*Objective*
Report every line of the material below that contains the string "sidebar". Letter case counts.

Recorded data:
◇ ◇ ◇ ◇

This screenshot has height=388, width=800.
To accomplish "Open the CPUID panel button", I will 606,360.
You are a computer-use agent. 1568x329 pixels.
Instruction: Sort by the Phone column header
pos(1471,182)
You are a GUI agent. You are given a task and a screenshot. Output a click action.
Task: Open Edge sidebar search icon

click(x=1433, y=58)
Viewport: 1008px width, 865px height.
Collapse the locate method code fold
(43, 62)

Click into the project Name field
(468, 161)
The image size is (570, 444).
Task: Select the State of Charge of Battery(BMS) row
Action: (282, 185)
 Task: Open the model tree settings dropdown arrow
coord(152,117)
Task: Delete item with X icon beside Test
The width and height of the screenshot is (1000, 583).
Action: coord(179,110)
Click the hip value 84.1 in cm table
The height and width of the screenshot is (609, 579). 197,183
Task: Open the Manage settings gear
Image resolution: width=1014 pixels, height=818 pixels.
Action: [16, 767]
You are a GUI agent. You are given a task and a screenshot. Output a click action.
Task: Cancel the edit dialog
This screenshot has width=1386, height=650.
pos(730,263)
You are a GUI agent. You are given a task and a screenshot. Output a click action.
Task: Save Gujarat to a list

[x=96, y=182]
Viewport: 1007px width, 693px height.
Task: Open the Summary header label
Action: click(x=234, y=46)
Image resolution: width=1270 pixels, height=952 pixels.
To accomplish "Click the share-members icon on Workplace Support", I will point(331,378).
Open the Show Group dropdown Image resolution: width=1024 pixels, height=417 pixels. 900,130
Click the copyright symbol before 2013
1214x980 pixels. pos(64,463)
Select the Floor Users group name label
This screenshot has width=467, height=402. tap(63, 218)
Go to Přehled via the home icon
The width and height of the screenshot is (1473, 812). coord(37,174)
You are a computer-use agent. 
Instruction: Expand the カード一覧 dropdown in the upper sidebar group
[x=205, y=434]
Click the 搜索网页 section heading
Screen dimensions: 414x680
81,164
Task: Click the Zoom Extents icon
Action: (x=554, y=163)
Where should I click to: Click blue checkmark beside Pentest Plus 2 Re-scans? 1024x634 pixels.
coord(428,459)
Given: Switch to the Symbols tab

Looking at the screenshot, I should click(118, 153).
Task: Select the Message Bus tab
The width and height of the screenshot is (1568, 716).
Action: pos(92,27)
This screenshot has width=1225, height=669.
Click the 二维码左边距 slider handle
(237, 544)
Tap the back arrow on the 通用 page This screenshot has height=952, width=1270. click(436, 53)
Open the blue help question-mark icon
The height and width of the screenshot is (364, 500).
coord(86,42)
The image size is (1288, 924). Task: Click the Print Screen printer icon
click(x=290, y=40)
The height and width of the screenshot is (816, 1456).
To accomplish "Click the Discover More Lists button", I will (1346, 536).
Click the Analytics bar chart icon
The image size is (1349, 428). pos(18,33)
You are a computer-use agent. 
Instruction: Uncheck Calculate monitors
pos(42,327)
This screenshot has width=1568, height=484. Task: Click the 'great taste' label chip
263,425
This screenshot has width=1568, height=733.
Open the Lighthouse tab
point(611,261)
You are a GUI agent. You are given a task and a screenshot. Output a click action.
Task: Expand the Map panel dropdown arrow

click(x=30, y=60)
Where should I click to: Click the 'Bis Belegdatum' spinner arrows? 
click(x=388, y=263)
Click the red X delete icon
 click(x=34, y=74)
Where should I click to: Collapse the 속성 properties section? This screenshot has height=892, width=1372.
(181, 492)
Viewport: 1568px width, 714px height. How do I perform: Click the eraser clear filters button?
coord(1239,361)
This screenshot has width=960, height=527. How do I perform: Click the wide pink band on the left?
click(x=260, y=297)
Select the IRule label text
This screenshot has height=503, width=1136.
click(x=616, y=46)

◇ ◇ ◇ ◇

*Task output*
Task: Open Edge sidebar search icon
Instruction: Expand the カード一覧 dropdown in the upper sidebar group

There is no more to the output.